⟨
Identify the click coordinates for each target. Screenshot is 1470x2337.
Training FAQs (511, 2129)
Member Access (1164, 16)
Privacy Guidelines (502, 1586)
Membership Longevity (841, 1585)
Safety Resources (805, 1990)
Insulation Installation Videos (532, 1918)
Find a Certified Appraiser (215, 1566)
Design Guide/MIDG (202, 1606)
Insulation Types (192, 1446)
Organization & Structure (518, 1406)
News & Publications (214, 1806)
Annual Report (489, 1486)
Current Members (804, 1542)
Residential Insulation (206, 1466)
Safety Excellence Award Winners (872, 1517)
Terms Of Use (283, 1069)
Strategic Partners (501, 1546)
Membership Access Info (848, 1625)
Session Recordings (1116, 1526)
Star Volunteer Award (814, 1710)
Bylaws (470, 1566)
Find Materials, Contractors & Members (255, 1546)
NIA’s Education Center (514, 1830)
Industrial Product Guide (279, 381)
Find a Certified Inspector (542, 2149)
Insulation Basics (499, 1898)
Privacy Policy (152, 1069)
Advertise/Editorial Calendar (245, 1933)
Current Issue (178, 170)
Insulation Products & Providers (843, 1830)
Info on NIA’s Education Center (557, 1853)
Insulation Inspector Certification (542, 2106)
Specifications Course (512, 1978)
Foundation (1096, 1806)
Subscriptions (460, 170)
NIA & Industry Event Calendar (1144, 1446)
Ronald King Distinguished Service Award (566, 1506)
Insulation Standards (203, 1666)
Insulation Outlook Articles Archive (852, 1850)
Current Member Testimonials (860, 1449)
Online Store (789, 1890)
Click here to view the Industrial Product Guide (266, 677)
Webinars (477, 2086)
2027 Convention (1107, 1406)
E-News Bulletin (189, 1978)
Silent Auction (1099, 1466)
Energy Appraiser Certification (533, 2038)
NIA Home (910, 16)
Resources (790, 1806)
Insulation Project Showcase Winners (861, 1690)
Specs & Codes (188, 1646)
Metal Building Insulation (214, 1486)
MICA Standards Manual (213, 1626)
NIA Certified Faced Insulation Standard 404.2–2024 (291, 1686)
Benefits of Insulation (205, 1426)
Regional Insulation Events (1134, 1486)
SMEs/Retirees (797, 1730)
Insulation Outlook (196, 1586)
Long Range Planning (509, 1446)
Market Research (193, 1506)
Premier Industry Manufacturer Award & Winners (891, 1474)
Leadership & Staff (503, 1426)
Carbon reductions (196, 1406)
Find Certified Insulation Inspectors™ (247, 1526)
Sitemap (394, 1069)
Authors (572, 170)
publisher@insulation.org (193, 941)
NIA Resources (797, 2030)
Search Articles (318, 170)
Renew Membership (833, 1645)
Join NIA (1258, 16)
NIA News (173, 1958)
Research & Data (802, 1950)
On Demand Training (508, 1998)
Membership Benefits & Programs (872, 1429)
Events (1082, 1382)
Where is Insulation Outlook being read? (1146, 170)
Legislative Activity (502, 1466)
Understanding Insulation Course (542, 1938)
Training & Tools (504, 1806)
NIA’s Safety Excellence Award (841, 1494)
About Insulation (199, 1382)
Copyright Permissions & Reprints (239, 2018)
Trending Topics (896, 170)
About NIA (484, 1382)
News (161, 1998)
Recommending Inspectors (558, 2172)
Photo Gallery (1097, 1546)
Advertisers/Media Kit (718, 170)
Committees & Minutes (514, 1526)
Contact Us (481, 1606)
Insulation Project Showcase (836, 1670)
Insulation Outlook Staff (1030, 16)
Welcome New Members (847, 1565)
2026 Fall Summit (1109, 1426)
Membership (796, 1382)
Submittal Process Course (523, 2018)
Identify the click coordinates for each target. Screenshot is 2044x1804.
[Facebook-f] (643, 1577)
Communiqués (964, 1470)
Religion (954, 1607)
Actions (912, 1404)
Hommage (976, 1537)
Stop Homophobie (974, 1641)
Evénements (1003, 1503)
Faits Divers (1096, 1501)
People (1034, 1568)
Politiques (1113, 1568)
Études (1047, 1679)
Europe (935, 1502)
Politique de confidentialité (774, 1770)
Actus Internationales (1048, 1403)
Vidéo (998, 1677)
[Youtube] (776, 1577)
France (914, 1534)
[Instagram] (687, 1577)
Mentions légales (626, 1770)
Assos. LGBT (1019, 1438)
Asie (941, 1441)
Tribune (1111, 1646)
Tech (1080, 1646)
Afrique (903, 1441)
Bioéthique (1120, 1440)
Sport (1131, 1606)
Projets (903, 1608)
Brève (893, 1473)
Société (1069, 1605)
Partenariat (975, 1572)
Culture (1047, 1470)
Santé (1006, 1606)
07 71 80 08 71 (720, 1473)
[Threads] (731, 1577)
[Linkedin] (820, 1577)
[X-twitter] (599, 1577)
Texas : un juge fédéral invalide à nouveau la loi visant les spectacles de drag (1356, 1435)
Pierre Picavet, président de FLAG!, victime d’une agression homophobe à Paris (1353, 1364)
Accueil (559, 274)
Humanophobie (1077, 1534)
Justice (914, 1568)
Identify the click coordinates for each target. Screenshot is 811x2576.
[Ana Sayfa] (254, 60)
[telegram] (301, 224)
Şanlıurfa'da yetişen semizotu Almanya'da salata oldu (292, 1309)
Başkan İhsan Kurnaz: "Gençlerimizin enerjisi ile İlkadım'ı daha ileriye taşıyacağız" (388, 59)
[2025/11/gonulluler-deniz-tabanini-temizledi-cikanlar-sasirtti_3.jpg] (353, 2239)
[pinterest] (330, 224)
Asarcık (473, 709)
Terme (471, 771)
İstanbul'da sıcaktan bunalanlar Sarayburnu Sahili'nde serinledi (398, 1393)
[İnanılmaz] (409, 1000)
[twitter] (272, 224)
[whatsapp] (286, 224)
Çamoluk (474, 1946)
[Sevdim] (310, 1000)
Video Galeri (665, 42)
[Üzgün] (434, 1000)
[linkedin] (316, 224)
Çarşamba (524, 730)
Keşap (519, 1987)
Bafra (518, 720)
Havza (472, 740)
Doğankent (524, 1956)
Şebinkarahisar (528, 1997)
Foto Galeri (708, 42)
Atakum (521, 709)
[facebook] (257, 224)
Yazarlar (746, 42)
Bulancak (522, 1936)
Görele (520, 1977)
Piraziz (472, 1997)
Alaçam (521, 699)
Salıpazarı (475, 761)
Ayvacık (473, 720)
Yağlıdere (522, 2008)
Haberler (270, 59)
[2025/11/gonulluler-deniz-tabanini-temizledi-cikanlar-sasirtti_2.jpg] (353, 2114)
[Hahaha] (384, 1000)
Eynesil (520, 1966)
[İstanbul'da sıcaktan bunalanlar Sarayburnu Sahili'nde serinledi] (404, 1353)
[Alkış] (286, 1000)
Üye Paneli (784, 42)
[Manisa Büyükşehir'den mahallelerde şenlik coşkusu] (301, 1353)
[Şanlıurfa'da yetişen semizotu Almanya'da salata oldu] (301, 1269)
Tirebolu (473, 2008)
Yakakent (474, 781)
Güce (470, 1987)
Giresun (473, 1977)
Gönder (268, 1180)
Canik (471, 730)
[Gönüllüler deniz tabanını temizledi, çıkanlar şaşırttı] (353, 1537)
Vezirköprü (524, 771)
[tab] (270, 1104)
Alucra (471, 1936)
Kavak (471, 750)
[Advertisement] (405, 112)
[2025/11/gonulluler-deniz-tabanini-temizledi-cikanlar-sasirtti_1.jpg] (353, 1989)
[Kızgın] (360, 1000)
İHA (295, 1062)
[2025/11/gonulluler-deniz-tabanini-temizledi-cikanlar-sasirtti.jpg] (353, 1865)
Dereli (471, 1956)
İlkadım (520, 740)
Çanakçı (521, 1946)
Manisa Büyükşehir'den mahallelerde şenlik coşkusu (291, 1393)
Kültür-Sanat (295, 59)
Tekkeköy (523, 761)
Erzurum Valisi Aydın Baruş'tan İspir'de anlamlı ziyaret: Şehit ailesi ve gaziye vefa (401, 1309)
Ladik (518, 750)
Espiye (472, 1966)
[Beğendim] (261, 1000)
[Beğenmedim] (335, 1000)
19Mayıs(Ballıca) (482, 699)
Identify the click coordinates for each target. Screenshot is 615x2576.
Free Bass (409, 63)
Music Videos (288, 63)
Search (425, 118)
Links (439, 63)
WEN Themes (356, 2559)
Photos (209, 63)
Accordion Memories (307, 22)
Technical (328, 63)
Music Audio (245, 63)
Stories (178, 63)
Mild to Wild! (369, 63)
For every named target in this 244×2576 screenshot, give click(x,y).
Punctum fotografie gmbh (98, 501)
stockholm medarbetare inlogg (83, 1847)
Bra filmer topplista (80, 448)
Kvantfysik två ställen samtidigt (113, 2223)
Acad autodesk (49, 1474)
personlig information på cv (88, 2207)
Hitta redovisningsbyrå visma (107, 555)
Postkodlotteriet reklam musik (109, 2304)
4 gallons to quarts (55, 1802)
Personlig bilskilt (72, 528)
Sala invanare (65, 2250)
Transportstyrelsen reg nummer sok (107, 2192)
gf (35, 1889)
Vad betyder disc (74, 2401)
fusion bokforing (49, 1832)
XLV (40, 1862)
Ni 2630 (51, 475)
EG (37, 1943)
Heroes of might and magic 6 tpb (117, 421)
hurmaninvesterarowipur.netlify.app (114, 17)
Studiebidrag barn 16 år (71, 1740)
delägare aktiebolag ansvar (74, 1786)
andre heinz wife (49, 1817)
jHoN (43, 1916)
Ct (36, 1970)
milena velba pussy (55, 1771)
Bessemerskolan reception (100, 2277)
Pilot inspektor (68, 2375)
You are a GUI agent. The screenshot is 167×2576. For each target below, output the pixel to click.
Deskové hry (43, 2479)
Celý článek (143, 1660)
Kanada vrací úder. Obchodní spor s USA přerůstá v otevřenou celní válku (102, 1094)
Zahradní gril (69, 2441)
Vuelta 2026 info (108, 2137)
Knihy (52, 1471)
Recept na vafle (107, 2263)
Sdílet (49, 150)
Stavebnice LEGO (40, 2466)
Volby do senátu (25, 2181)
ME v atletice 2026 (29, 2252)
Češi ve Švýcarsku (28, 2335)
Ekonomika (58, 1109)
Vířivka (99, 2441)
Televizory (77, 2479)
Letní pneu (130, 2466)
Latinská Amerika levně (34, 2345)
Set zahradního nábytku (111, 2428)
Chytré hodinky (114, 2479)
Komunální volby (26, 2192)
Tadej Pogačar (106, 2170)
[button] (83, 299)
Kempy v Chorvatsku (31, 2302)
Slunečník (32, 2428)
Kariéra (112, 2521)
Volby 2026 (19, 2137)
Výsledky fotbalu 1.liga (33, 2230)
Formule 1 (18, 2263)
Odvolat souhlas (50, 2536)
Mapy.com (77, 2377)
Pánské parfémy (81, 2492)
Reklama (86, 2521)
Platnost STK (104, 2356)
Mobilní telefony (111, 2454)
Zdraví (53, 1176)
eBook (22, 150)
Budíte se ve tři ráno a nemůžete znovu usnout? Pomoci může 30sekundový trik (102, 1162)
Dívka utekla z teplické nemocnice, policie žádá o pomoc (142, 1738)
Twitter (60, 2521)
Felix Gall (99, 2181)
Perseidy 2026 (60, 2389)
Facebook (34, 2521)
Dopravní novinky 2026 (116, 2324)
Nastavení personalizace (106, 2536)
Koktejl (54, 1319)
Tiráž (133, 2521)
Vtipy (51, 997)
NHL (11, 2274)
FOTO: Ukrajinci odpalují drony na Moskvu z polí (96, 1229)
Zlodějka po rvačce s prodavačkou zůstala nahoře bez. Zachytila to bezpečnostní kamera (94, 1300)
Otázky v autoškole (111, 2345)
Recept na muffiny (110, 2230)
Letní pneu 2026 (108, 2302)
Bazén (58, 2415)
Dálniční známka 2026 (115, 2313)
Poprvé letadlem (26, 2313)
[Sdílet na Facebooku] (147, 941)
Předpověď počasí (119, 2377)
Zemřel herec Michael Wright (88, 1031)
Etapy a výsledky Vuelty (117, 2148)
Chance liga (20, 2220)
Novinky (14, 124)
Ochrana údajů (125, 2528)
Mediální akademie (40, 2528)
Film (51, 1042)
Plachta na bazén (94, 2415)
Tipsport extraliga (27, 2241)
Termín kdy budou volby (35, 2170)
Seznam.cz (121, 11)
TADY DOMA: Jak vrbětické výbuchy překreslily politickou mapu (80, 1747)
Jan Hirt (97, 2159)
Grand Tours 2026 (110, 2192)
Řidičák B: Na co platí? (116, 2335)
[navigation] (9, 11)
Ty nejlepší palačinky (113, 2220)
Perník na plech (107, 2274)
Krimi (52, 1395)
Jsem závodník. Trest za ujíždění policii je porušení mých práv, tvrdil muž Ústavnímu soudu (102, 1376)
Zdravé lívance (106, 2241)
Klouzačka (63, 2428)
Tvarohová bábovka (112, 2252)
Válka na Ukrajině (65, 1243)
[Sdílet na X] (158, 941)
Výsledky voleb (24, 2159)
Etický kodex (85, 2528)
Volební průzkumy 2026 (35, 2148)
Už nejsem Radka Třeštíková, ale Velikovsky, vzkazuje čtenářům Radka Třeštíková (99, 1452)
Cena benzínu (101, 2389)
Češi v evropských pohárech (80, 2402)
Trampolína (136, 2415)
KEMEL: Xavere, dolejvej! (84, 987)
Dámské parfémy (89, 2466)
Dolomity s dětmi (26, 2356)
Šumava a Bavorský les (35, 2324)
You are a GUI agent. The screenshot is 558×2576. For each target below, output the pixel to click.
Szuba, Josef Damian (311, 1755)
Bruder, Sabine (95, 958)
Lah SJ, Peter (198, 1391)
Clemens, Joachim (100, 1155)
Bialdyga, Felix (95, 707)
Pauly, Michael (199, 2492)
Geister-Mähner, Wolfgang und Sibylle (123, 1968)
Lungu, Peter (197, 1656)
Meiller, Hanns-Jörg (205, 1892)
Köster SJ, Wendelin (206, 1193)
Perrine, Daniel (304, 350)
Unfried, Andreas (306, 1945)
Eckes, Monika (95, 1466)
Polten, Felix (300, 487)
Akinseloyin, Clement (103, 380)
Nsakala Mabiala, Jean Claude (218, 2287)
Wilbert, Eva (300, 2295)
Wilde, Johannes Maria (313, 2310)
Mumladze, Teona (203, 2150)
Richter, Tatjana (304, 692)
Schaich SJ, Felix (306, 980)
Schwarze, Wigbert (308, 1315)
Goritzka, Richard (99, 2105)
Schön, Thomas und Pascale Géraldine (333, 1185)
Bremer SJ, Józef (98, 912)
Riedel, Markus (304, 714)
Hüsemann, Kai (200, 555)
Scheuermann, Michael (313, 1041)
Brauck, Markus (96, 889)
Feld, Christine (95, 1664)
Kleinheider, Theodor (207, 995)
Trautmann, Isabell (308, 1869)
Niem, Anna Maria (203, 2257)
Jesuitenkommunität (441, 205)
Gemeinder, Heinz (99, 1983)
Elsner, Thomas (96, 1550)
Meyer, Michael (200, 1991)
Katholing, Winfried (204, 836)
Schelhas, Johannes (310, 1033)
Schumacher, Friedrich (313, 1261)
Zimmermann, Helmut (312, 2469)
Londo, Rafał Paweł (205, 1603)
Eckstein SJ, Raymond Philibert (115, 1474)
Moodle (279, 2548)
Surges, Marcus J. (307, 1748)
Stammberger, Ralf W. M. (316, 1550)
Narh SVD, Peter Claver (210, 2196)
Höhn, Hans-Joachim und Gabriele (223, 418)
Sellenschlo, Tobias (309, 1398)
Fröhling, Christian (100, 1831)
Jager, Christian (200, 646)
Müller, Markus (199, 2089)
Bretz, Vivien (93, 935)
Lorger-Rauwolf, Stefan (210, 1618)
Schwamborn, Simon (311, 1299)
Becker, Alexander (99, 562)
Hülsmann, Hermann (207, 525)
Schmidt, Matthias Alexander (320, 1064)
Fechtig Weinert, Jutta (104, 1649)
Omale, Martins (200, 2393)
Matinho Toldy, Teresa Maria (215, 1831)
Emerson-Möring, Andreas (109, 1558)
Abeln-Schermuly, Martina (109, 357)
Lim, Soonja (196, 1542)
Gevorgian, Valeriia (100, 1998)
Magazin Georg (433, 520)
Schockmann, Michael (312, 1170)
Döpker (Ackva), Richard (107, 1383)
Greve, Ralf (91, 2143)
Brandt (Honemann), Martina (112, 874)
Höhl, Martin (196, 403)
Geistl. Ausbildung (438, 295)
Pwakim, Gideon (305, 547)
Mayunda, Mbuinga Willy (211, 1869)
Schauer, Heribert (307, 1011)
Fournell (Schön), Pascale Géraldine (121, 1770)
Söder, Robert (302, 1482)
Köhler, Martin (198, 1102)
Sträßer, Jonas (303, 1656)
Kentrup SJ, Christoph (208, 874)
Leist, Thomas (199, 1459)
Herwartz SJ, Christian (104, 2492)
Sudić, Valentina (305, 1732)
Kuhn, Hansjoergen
⟩
**Required action**
Return exactly the lines that run from the top of the listing above to the line containing "NIA & Industry Event Calendar (1144, 1446)", please, keeping both end lines and leaving out everything else.

**Task result**
Identify the click coordinates for each target. Screenshot is 1470x2337.
Training FAQs (511, 2129)
Member Access (1164, 16)
Privacy Guidelines (502, 1586)
Membership Longevity (841, 1585)
Safety Resources (805, 1990)
Insulation Installation Videos (532, 1918)
Find a Certified Appraiser (215, 1566)
Design Guide/MIDG (202, 1606)
Insulation Types (192, 1446)
Organization & Structure (518, 1406)
News & Publications (214, 1806)
Annual Report (489, 1486)
Current Members (804, 1542)
Residential Insulation (206, 1466)
Safety Excellence Award Winners (872, 1517)
Terms Of Use (283, 1069)
Strategic Partners (501, 1546)
Membership Access Info (848, 1625)
Session Recordings (1116, 1526)
Star Volunteer Award (814, 1710)
Bylaws (470, 1566)
Find Materials, Contractors & Members (255, 1546)
NIA’s Education Center (514, 1830)
Industrial Product Guide (279, 381)
Find a Certified Inspector (542, 2149)
Insulation Basics (499, 1898)
Privacy Policy (152, 1069)
Advertise/Editorial Calendar (245, 1933)
Current Issue (178, 170)
Insulation Products & Providers (843, 1830)
Info on NIA’s Education Center (557, 1853)
Insulation Inspector Certification (542, 2106)
Specifications Course (512, 1978)
Foundation (1096, 1806)
Subscriptions (460, 170)
NIA & Industry Event Calendar (1144, 1446)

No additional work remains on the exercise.